--- START ---

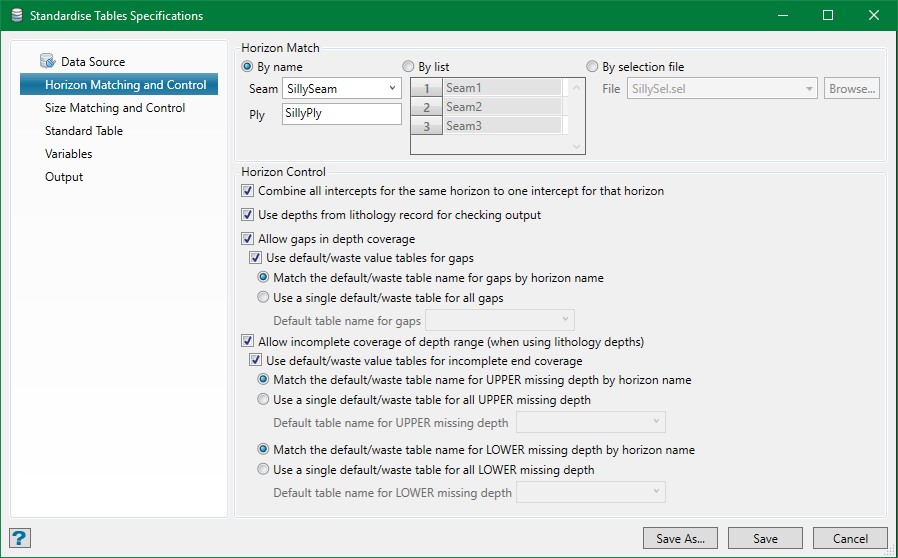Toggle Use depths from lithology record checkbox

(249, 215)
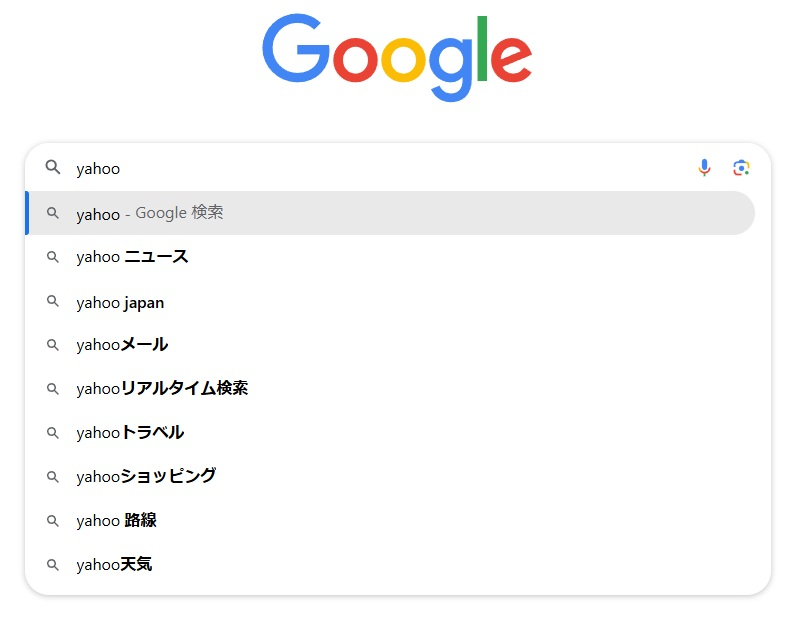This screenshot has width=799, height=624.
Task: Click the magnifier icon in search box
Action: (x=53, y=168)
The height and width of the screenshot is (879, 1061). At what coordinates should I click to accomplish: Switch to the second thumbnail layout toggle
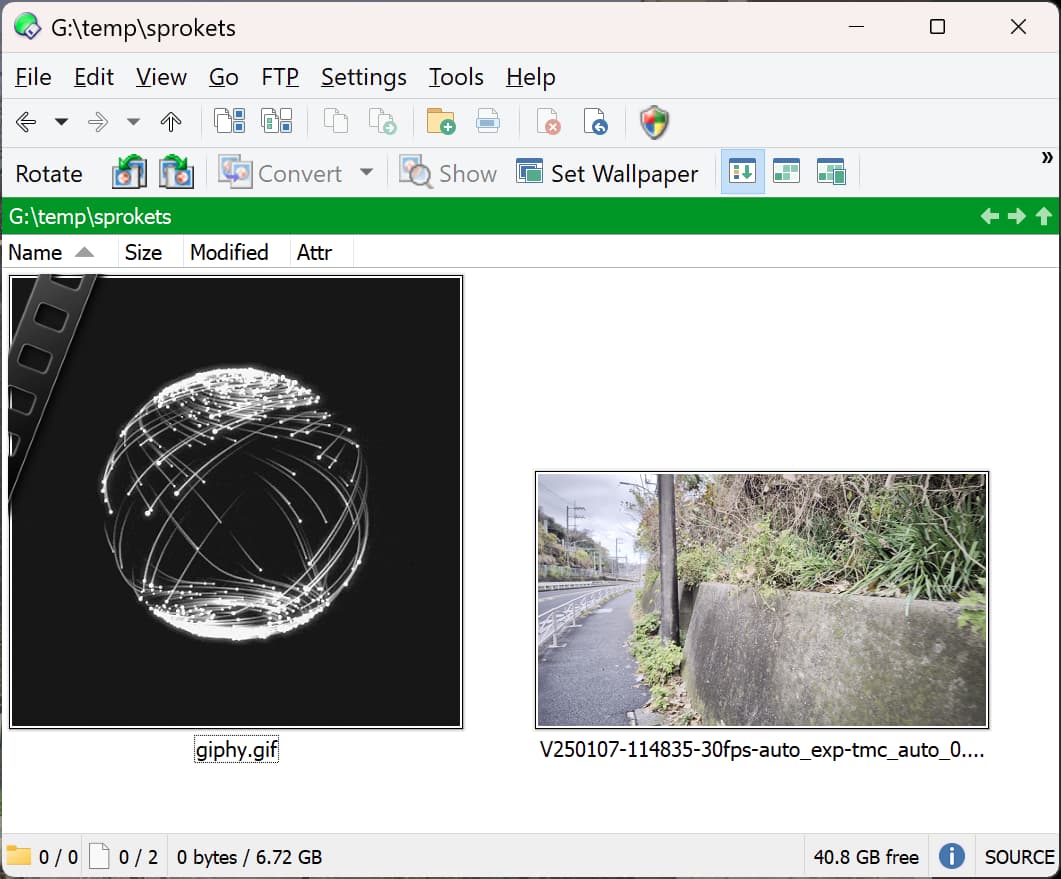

--- END ---
--- START ---

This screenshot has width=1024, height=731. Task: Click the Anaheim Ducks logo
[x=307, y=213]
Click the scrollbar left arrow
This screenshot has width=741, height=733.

--- END ---

* _Requirement_:
Beginning with the line that has "Click the scrollbar left arrow" and ending with the line that has "This screenshot has width=741, height=733.", set down the lines above exactly and include no others.

* _Task result_:
Click the scrollbar left arrow
This screenshot has width=741, height=733.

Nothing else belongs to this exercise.